• PROBLEM TO WORK ON: Copy, word for word, each line of the data below from the first through the line containing "637 595 166 (629, 589)", and stop there.

• DATA FOR REVIEW:
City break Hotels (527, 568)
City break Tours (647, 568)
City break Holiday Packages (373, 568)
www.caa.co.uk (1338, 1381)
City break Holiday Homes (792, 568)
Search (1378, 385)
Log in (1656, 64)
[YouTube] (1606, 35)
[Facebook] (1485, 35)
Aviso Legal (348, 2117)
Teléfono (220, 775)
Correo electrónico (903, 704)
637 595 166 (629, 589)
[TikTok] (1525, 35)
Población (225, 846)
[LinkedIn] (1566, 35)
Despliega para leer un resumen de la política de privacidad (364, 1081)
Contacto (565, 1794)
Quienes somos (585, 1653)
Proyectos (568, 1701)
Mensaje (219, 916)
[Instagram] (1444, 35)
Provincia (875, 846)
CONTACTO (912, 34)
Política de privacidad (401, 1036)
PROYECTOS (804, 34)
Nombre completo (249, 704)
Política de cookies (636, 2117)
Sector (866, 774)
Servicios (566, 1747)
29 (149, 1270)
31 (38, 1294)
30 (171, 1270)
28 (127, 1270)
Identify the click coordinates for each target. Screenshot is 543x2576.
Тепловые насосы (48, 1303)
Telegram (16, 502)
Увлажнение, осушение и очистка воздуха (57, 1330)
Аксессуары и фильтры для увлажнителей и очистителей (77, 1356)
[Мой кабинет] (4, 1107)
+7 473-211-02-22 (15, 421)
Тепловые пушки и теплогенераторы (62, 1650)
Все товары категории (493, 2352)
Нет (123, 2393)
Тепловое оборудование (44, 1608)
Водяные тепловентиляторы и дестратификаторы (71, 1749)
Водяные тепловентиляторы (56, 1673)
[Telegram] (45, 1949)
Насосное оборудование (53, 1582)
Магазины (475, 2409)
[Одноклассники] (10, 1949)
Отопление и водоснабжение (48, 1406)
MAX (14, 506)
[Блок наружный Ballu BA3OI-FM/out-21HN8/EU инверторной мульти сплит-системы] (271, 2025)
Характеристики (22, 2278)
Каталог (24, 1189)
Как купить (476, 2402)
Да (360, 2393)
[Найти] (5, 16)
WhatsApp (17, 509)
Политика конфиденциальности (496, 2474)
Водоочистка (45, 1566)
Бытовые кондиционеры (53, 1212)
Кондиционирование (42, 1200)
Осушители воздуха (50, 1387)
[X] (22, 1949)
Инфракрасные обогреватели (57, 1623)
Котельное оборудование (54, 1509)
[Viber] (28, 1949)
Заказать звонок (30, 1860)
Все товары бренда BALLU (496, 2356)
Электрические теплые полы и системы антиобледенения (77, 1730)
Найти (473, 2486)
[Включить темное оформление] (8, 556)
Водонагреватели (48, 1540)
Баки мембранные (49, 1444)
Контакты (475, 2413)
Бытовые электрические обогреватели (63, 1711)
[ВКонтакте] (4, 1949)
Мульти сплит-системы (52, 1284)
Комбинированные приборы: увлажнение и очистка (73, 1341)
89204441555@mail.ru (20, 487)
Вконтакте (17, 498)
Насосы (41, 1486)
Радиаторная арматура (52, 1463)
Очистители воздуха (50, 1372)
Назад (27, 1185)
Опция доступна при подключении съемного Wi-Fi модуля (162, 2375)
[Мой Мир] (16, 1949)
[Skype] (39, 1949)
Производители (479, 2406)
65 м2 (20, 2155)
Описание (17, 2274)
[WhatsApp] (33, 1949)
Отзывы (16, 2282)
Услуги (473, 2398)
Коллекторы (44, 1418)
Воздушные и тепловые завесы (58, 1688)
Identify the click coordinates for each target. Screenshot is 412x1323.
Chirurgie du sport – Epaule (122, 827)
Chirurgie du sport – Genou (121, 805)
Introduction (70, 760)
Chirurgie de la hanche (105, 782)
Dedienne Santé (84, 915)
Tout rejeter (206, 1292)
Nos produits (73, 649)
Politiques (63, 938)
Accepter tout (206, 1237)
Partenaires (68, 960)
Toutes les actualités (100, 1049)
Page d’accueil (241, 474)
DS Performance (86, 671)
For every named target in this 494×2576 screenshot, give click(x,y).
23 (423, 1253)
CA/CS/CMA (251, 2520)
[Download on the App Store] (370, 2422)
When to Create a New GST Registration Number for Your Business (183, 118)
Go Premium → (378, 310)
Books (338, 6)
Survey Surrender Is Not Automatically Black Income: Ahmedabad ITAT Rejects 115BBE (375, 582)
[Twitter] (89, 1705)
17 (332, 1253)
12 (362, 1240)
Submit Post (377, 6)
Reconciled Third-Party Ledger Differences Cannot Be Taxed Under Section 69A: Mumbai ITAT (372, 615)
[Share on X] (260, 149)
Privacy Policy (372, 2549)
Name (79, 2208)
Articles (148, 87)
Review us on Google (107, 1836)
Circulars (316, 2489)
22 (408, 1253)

• SOLUTION TO THE PROBLEM:
City break Hotels (527, 568)
City break Tours (647, 568)
City break Holiday Packages (373, 568)
www.caa.co.uk (1338, 1381)
City break Holiday Homes (792, 568)
Search (1378, 385)
Log in (1656, 64)
[YouTube] (1606, 35)
[Facebook] (1485, 35)
Aviso Legal (348, 2117)
Teléfono (220, 775)
Correo electrónico (903, 704)
637 595 166 (629, 589)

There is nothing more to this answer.